**Directions:**
1. Do the following statements agree with the ink-jet printer excerpt? Answer yes or no for each, and quote the words of the excerpt that decide it.
(a) In the HQ mode, the print speed is set at 173 cps.
(b) The wiper lever 502 is rotatable in the Y-direction.
(c) The holder spring 503 pushes the wiper holder 501 down.
2. Update the part of the ink-jet printer excerpt starting at "Thereafter, in step" and ending at "FIGS. 24 and 25." by replacing "image recording mode" with "print mode", and give that part again.
3. In the ink-jet printer excerpt, at what speed are the print and return speeds set in the HS mode?

**Source document:**
-------

If the current mode is the SHQ mode, the print speed is set at 124 cps, and neither of the skip mode nor the high-speed return mode are selected (steps S14 to S16). On the other hand, if the current mode is the HQ mode, the print speed is set at 173 cps, and the skip and return speeds are set at a high speed, i.e., 248 cps (steps S17 to S19). If the current mode is the HS mode, neither of the skip mode nor high-speed return mode are selected, and the print and return speeds are set at 248 cps (steps S20 to S22).

Thereafter, in step S23, the print operation is performed according to the selected skip and return modes.

Sixth Embodiment

In addition to the recording sheet conveyance control and carriage drive control according to the image recording mode, capping and wiping operations of an ink-jet recording head can be controlled in accordance with the image recording mode.

Capping and wiping control of this embodiment will be described below with reference to FIGS. 24 and 25.

An ink-jet recording apparatus of this embodiment is constituted by a recording head for forming an image on a recording medium by ejecting an ink, a carriage which carries the recording head, and is reciprocally moved in the right-and-left direction, a guide shaft for guiding the carriage, a wiper for removing dust such as paper particles or an ink attached on a head face, a cap for preventing clogging of nozzles of the head face, or performing suction recovery, and the like.

The wiping operation will be described in detail below with reference to FIG. 24.

Referring to FIG. 24, a wiper holder 501 holds a wiper 404. A wiper lever 502 has a cam surface 502A, and is pushed down when a lever push-down portion 402A of a carriage 402 is moved along the cam surface 502A. The wiper lever 502 is attached to the wiper holder 501 to be rotatable about a lever shaft 501A. The wiper lever 502 attached to the lever shaft 501A is rotatable in the X-direction in FIG. 24, but is non-rotatable in the Y-direction. Furthermore, the lever 502 always maintains the state shown in FIG. 24 by the biasing force of, e.g., a spring (not shown). A holder spring 503 always pushes up the wiper holder 501 (to a wiping position).

When the carriage 402 moves in the direction of a cap 405, the lever push-down portion 402A is brought into contact with the cam surface 502A. When the carriage 402 further moves, the wiper holder 501 is pushed down together with the wiper lever 502. Thus, since the wiper 404 is moved downward, a head face 401A does not contact the wiper 404, and no wiping operation is performed. After the head face 401A opposes the cap 405, the carriage 402 begins to move toward the print section in response to, e.g., a print instruction.

At this time, a lever-side trigger portion 502B is brought into contact with a carriage-side trigger portion 402B, and the wiper lever 502 is rotated in the direction of the arrow X in FIG. 24. Thus, the wiper holder 501 is moved upward by the pressure of the holder spring 503, thus allowing wiping. When the carriage 402 further moves toward the print section, the head face 401A is brought into contact with the wiper 404, thus attaining the wiping operation.

However, the conventional control suffers from the following drawbacks.

-------

**Information provided:**
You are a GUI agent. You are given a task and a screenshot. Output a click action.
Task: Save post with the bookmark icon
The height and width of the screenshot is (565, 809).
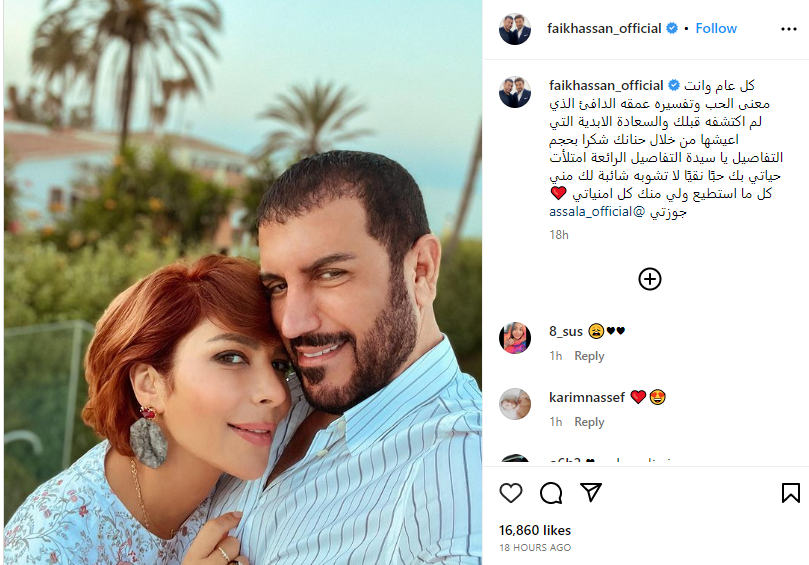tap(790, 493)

-------

**Solutions:**
1.
(a) Yes: "if the current mode is the HQ mode, the print speed is set at 173 cps"
(b) No: "is rotatable in the X-direction in FIG. 24, but is non-rotatable in the Y-direction"
(c) No: "A holder spring 503 always pushes up the wiper holder 501"

2.
Thereafter, in step S23, the print operation is performed according to the selected skip and return modes.

Sixth Embodiment

In addition to the recording sheet conveyance control and carriage drive control according to the print mode, capping and wiping operations of an ink-jet recording head can be controlled in accordance with the print mode.

Capping and wiping control of this embodiment will be described below with reference to FIGS. 24 and 25.

3. 248 cps.